Seth Godin on the Domino Project

The Domino Project is a partnership between Seth Godin and amazon.com, in which together they find, commission, edit, design, print, advertise, market and distribute a specific type of book/audio/eBook that Seth calls a “manifesto.” The first such piece, published two months ago, was Seth’s Poke the Box; the second, two weeks ago, was my Do the Work.

Seth

Seth and his best suit

In last week’s post, I offered my own befogged take on what the Domino Project is, what it represents, and what were some of the possible implications of this model for all of us artists and entrepreneurs going into the future. Continuing that thread, I went this week to the horse’s mouth. Herewith, five questions and a bonus query with Seth:

SP: Seth, how did the idea for the Domino Project come about? Did you come up with it and take it to Amazon? What exactly is the concept of the Domino Project?

SG: In 1998, I pitched Jeff Bezos [the founder and CEO of amazon.com] on the idea of publishing books. After all, I said, that’s where the money is… when you sell what everyone else is selling, you make pennies. The publishers like bookstore competition, but they make dollars, not pennies, I said. I also pointed out that Amazon, alone among booksellers, knew who liked what. This was huge.

He laughed. He’s a good laugher. We shook hands and I went off to finish selling my internet company.

Five years later, I went back to Amazon to give a speech and pitched the whole room. Again, they weren’t ready.

In 2008, I had lunch with Jeff and pitched him again. No dice.

I am persistent, but not stupid. I gave up.

Last year, tired of being a hypocrite (I had been writing about the demise of big publishers for a long time), I decided not to re-up with my publisher. I happen to like the people I worked with very much. Senior management at the publisher, though, has no vision and huge fear and were making the whole process harder to justify. So I left, with no plan.

Two weeks later, folks at Amazon reached out and said, “Hey, Wiseguy, we’re ready.”

Amazon isn’t a publisher, but they’re working with Domino to power our back end. It’s a unique relationship, one that’s working for both of us. I wouldn’t be surprised to see them doing this with others one day.

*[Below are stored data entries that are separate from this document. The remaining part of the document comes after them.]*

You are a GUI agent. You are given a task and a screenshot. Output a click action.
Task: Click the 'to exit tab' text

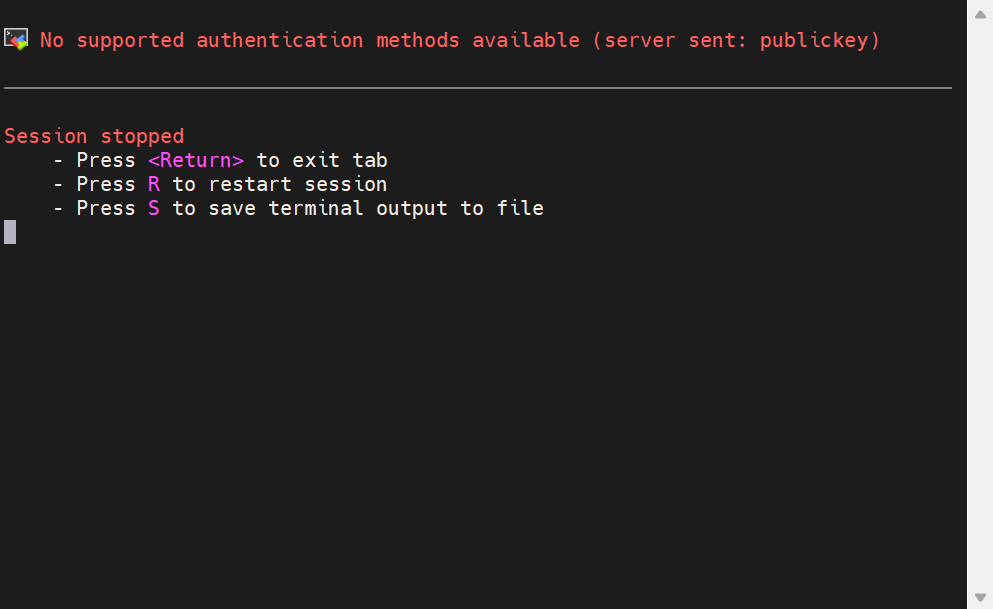[x=322, y=160]
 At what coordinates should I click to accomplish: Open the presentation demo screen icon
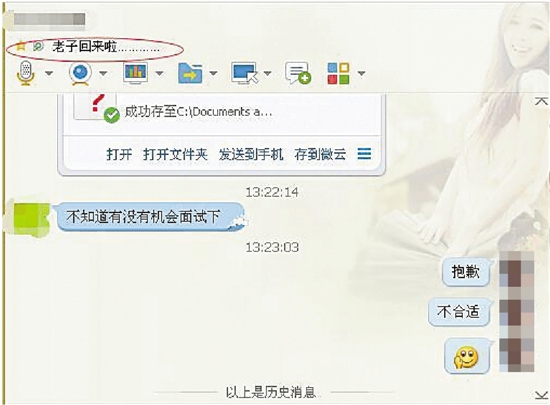tap(135, 73)
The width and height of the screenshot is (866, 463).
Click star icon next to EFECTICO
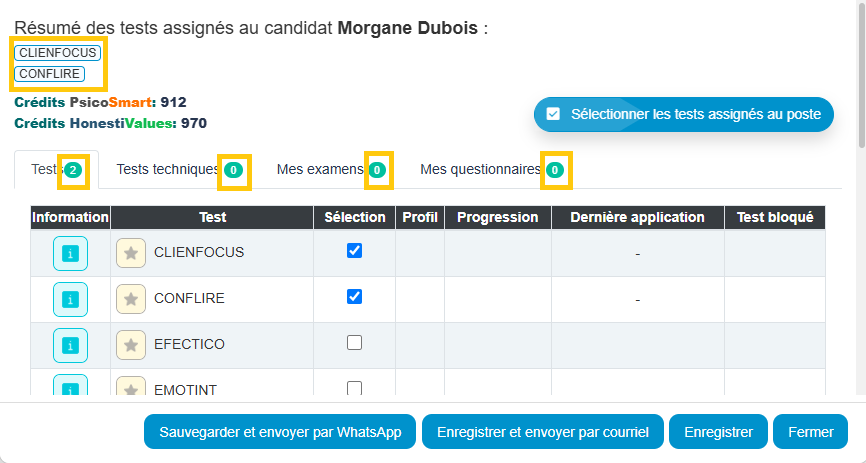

SP: How would you define “manifesto?”  What factors make a book a manifesto–and what factors make it NOT a manifesto?

SG: At the same time distribution changed, so did reading habits. Basically: there are tons of substitutes. Smart people in search of information or entertainment have way more ways to find it than they did ten years ago … and attention spans are shrinking. The idea of sitting with a single book/idea for ten hours is harder and harder to peddle to most people, for good reason. There’s a lot to consume, and time on a single project is harder to justify.

So the idea of a manifesto is that it’s as long as it needs to be, but no longer.

This is the opposite of traditional publishing, where the publisher has decided that the unit of transaction is $20 and the length of the work is 250 pages. Your idea better be around that size, or they can’t really publish it comfortably.

I’ll add one more element: the only books that reliably become hits now are books that spread. Not books that are promoted, but books that are talked about. By readers. And that forward propulsion is a key element of a manifesto. It DEMANDS to be shared and spread, because it will make your life better.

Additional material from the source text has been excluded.